───── DATA ENTRIES ─────

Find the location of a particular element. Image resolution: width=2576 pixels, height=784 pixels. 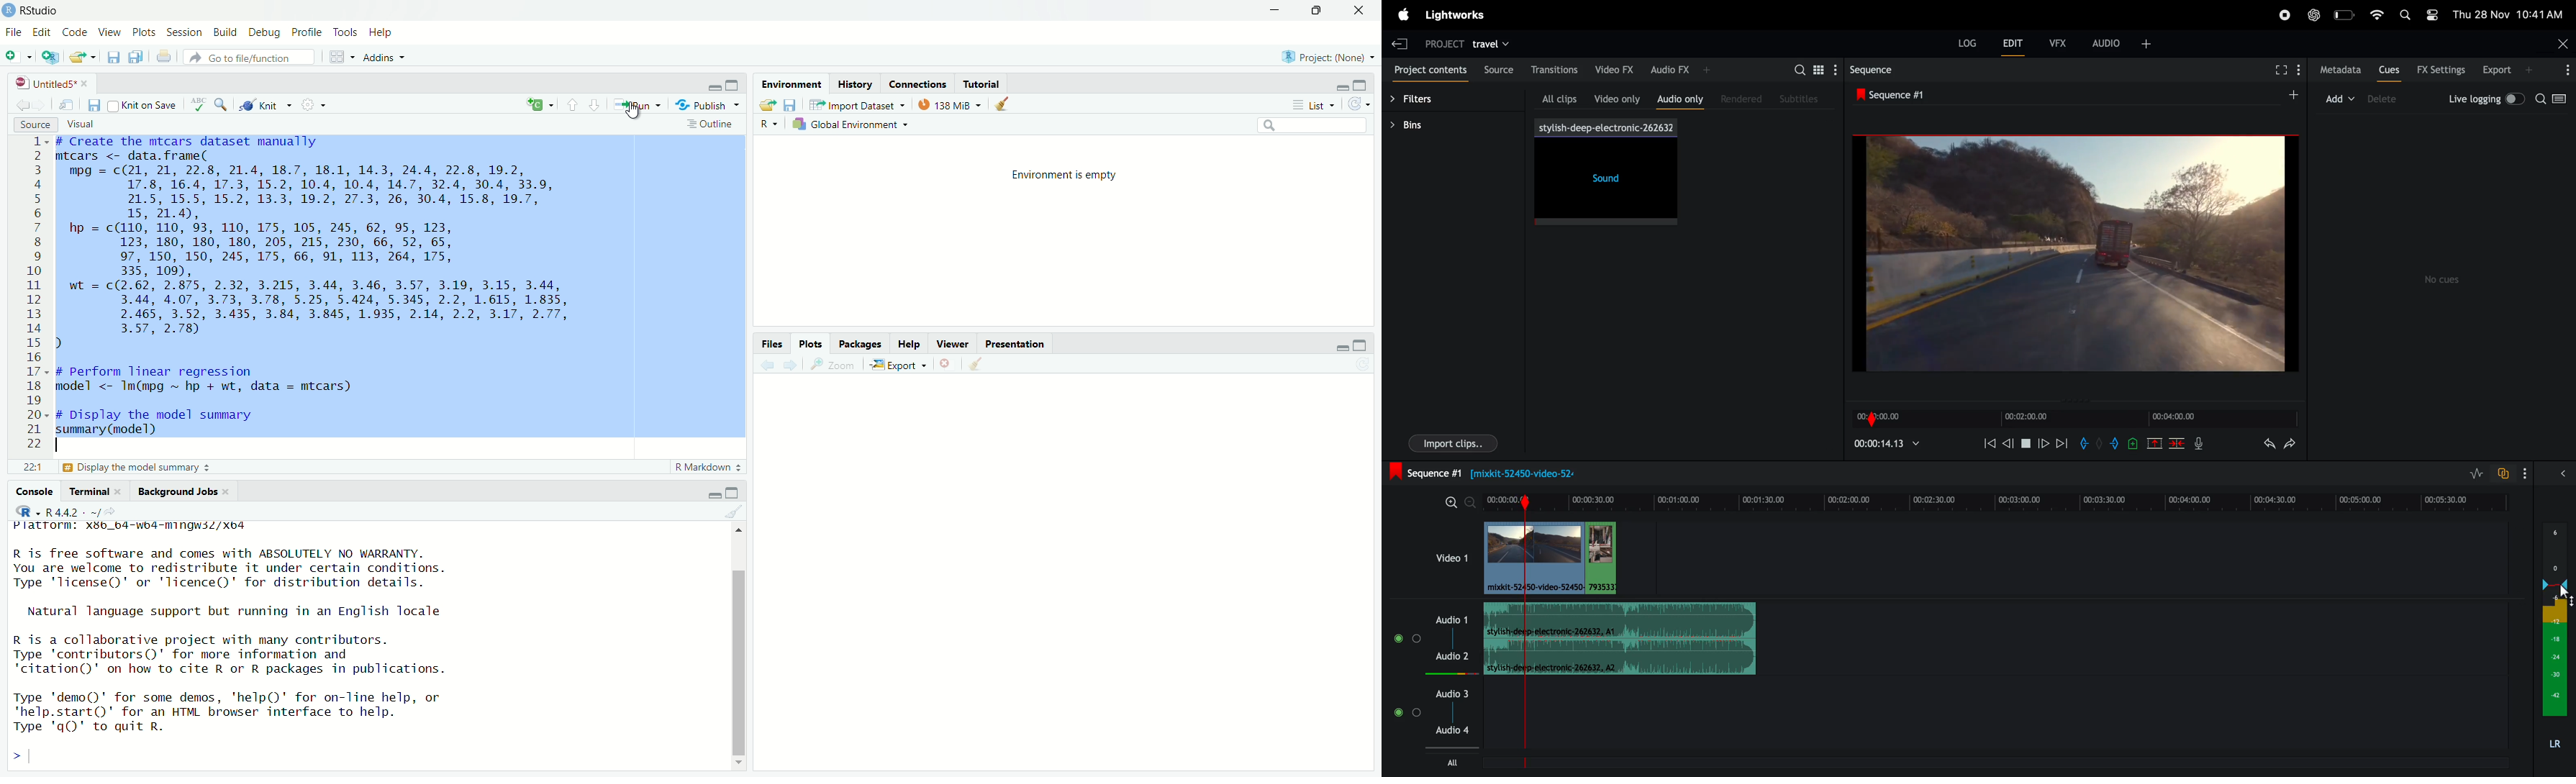

new file is located at coordinates (14, 55).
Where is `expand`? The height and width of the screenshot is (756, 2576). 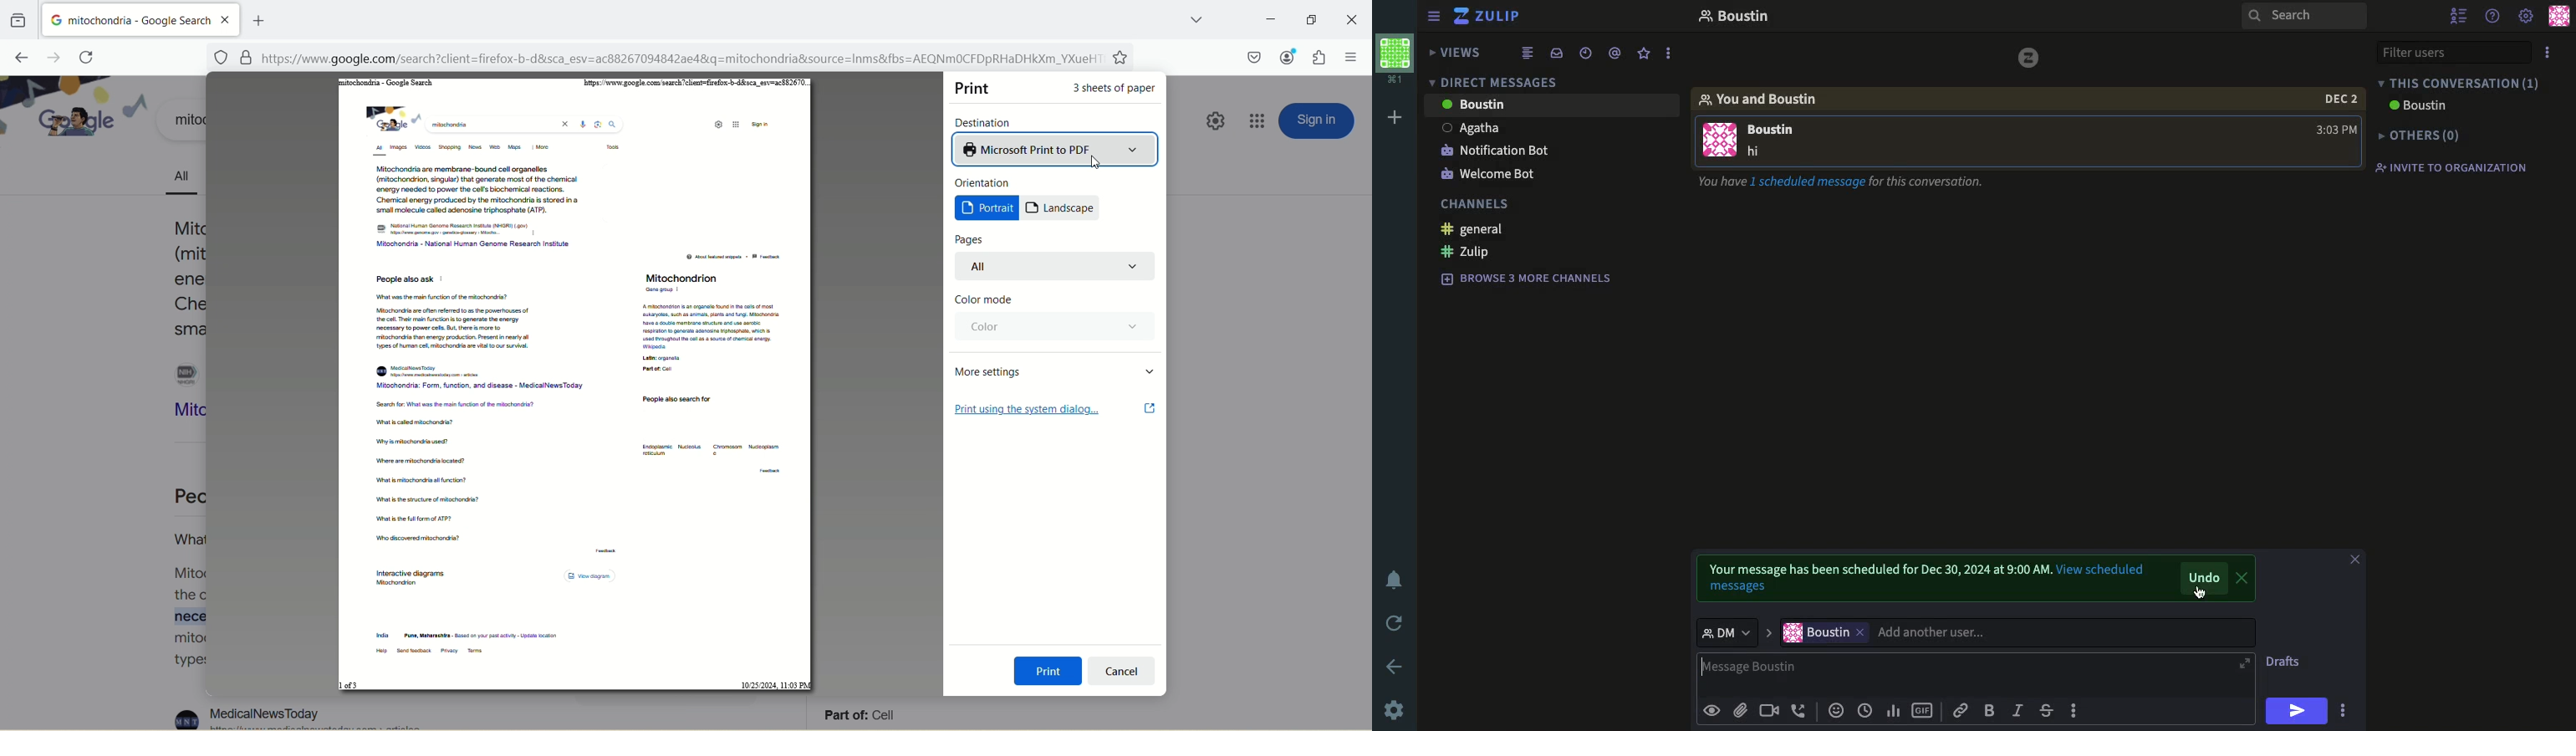
expand is located at coordinates (2243, 666).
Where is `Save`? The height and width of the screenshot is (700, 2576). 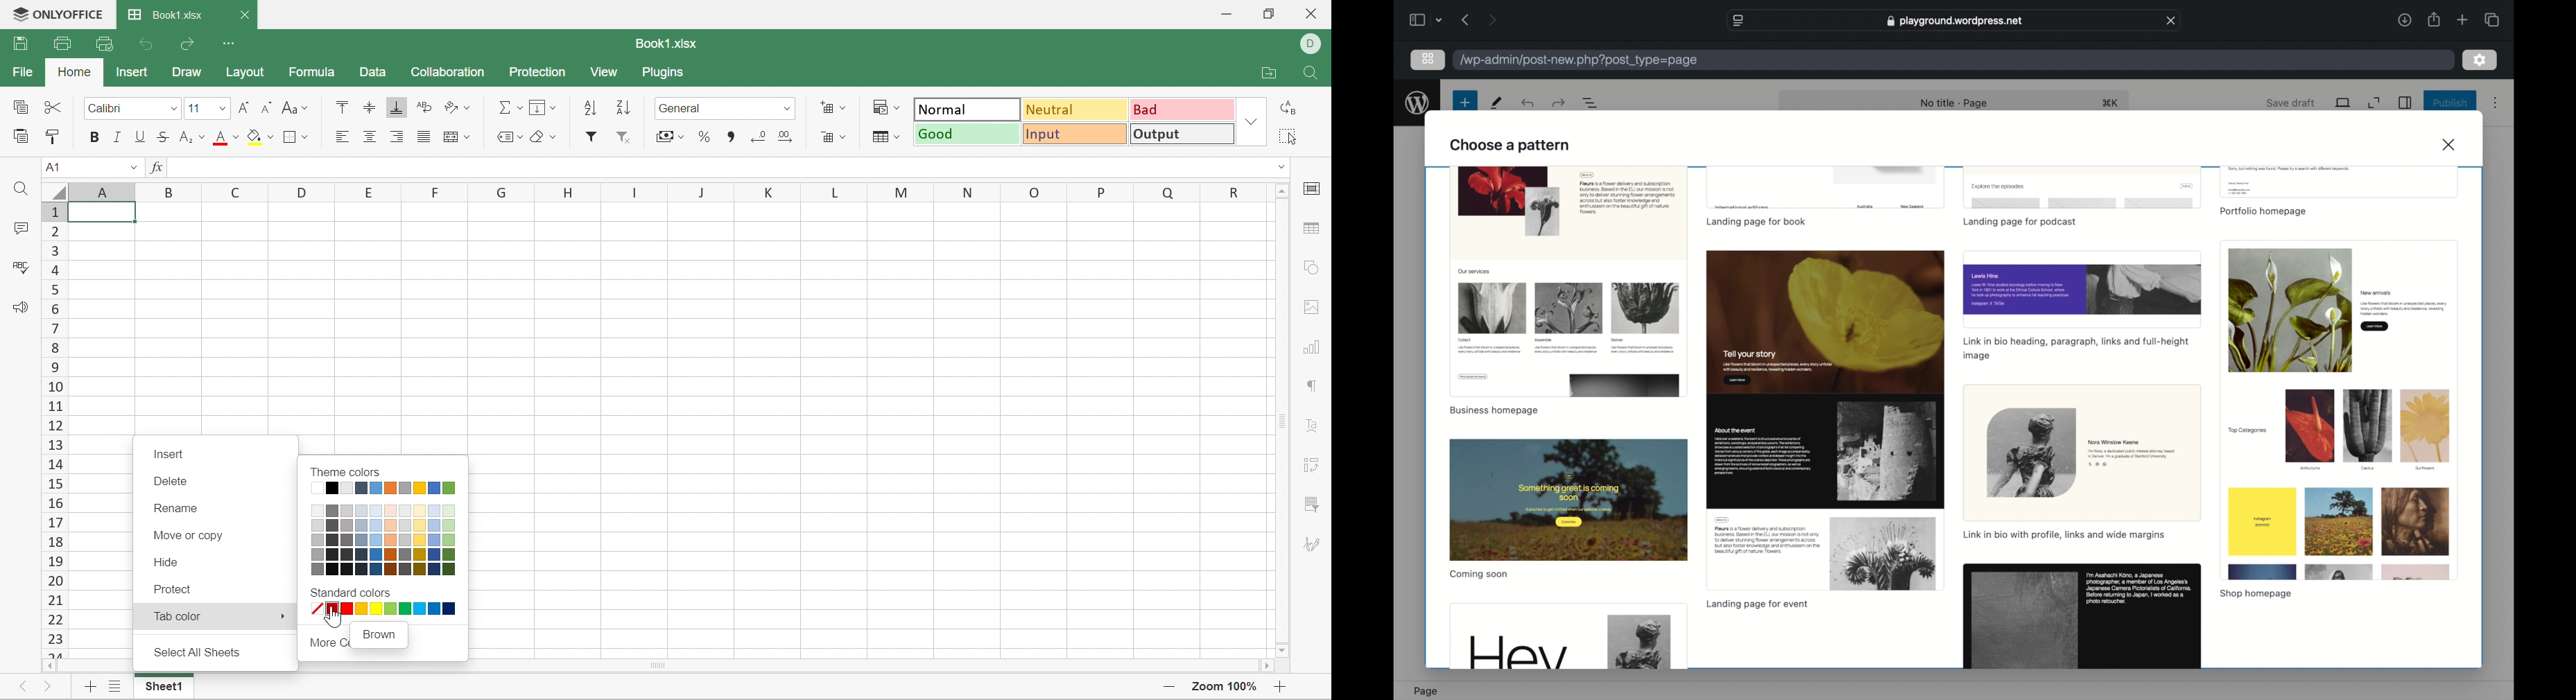 Save is located at coordinates (21, 42).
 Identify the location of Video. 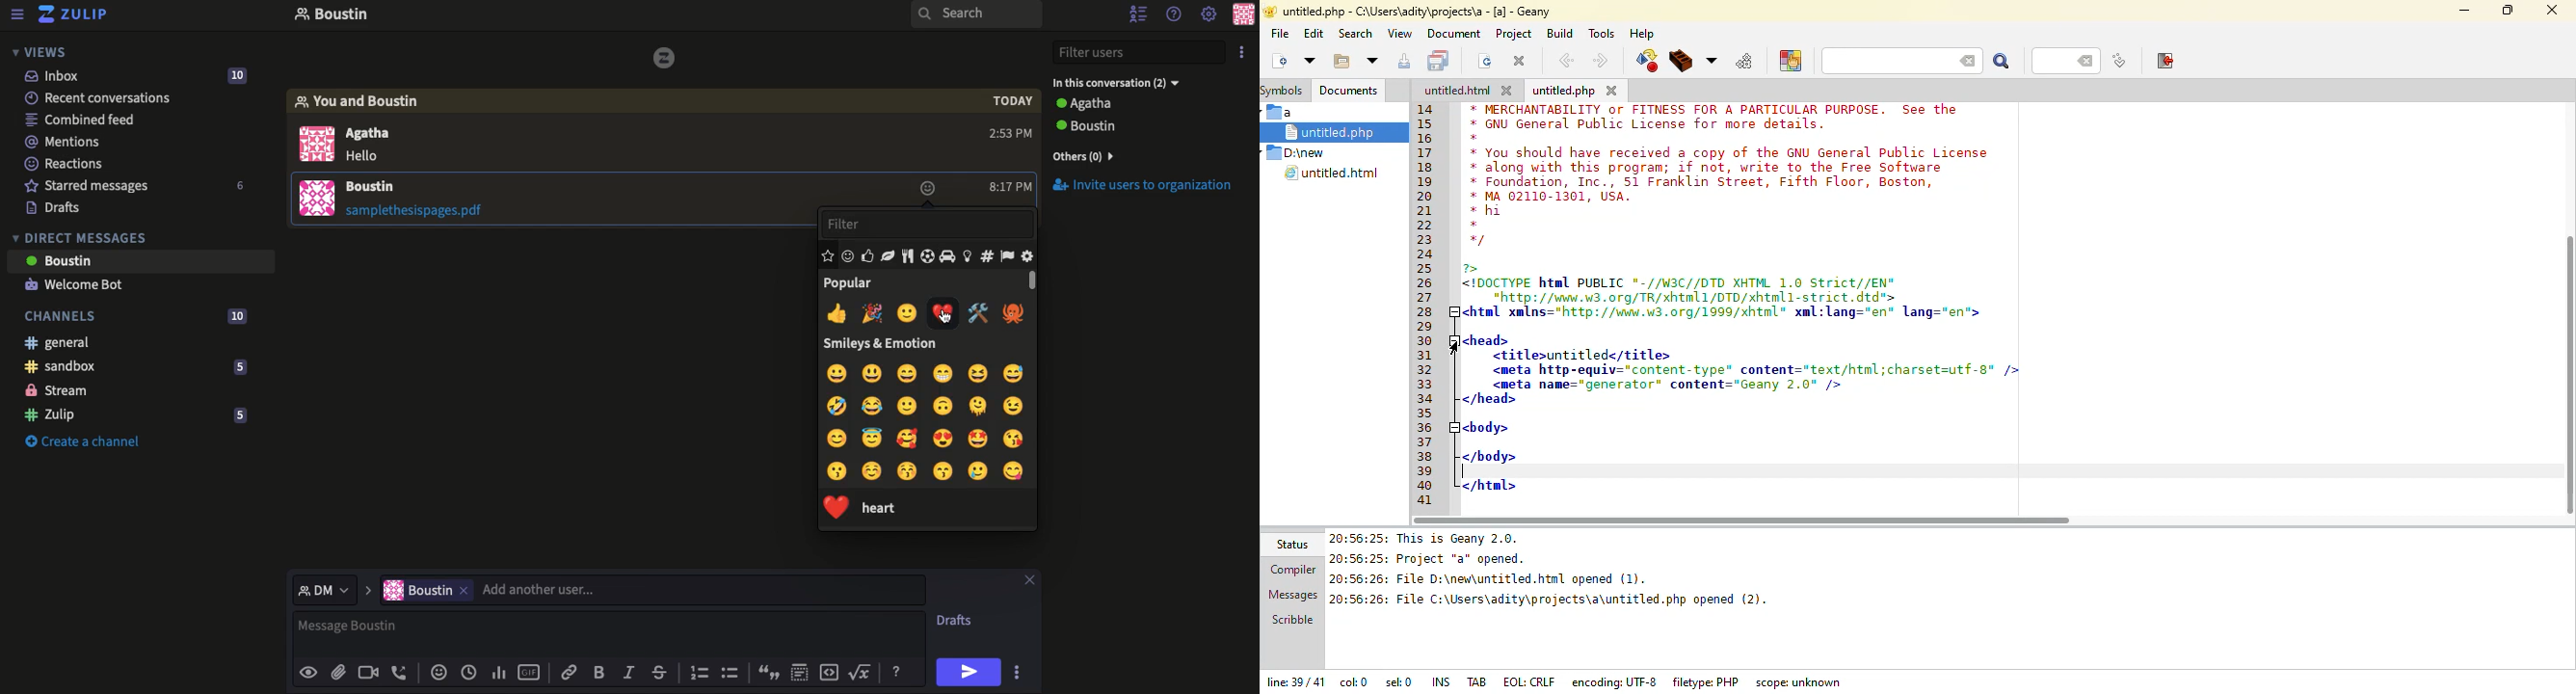
(366, 671).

─────

SET EXERCISE:
Arrange the lines as a numbered list, starting from the first line and ending with the line containing "expand is located at coordinates (2243, 666).", that line included. Skip blank lines and leave out the pictures.

THE RESPONSE:
1. Find the location of a particular element. Image resolution: width=2576 pixels, height=784 pixels. 
2. new file is located at coordinates (14, 55).
3. Where is `expand`? The height and width of the screenshot is (756, 2576). 
4. expand is located at coordinates (2243, 666).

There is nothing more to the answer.